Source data
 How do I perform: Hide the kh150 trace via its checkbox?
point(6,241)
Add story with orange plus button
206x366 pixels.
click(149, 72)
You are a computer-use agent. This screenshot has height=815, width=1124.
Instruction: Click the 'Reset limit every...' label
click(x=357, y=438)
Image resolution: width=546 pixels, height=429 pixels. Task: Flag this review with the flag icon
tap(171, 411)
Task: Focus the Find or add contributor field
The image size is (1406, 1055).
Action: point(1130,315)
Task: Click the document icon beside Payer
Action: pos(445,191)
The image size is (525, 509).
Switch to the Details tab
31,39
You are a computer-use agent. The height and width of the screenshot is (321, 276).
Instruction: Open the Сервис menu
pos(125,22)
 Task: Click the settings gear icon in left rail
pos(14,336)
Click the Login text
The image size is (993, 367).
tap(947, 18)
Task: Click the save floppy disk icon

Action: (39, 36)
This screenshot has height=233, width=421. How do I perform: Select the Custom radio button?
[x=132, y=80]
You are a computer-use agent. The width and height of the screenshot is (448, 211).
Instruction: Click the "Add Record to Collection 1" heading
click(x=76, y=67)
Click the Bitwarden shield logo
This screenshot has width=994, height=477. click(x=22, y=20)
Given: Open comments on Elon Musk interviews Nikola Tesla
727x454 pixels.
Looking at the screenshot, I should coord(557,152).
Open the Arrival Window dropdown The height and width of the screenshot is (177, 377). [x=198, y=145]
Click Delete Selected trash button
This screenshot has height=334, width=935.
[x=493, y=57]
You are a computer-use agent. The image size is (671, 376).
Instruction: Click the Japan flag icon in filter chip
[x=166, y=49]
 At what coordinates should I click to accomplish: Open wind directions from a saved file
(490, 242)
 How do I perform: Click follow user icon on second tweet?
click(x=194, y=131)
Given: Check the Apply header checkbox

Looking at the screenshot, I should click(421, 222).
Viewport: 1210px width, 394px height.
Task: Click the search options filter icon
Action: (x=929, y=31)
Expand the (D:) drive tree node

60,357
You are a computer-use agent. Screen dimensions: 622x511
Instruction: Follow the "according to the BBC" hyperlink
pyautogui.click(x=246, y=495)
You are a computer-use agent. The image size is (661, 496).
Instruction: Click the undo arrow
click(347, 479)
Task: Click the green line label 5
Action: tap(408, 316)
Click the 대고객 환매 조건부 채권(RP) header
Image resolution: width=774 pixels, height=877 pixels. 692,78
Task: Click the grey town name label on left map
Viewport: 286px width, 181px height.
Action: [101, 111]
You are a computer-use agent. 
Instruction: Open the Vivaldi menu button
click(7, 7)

**What to produce:** Transcribe all entries exactly as they are given.

**Solution to the problem:**
 How do I perform: Hide the kh150 trace via its checkbox?
point(6,241)
Add story with orange plus button
206x366 pixels.
click(149, 72)
You are a computer-use agent. This screenshot has height=815, width=1124.
Instruction: Click the 'Reset limit every...' label
click(x=357, y=438)
Image resolution: width=546 pixels, height=429 pixels. Task: Flag this review with the flag icon
tap(171, 411)
Task: Focus the Find or add contributor field
The image size is (1406, 1055).
Action: point(1130,315)
Task: Click the document icon beside Payer
Action: pos(445,191)
The image size is (525, 509).
Switch to the Details tab
31,39
You are a computer-use agent. The height and width of the screenshot is (321, 276).
Instruction: Open the Сервис menu
pos(125,22)
 Task: Click the settings gear icon in left rail
pos(14,336)
Click the Login text
The image size is (993, 367).
tap(947, 18)
Task: Click the save floppy disk icon

Action: (39, 36)
This screenshot has height=233, width=421. How do I perform: Select the Custom radio button?
[x=132, y=80]
You are a computer-use agent. The width and height of the screenshot is (448, 211).
Instruction: Click the "Add Record to Collection 1" heading
click(x=76, y=67)
Click the Bitwarden shield logo
This screenshot has width=994, height=477. click(x=22, y=20)
Given: Open comments on Elon Musk interviews Nikola Tesla
727x454 pixels.
Looking at the screenshot, I should coord(557,152).
Open the Arrival Window dropdown The height and width of the screenshot is (177, 377). [x=198, y=145]
Click Delete Selected trash button
This screenshot has height=334, width=935.
[x=493, y=57]
You are a computer-use agent. The image size is (671, 376).
Instruction: Click the Japan flag icon in filter chip
[x=166, y=49]
 At what coordinates should I click to accomplish: Open wind directions from a saved file
(490, 242)
 How do I perform: Click follow user icon on second tweet?
click(x=194, y=131)
Given: Check the Apply header checkbox

Looking at the screenshot, I should click(421, 222).
Viewport: 1210px width, 394px height.
Task: Click the search options filter icon
Action: (x=929, y=31)
Expand the (D:) drive tree node

60,357
You are a computer-use agent. Screen dimensions: 622x511
Instruction: Follow the "according to the BBC" hyperlink
pyautogui.click(x=246, y=495)
You are a computer-use agent. The image size is (661, 496).
Instruction: Click the undo arrow
click(347, 479)
Task: Click the green line label 5
Action: tap(408, 316)
Click the 대고객 환매 조건부 채권(RP) header
Image resolution: width=774 pixels, height=877 pixels. 692,78
Task: Click the grey town name label on left map
Viewport: 286px width, 181px height.
Action: [101, 111]
You are a computer-use agent. 
Instruction: Open the Vivaldi menu button
click(7, 7)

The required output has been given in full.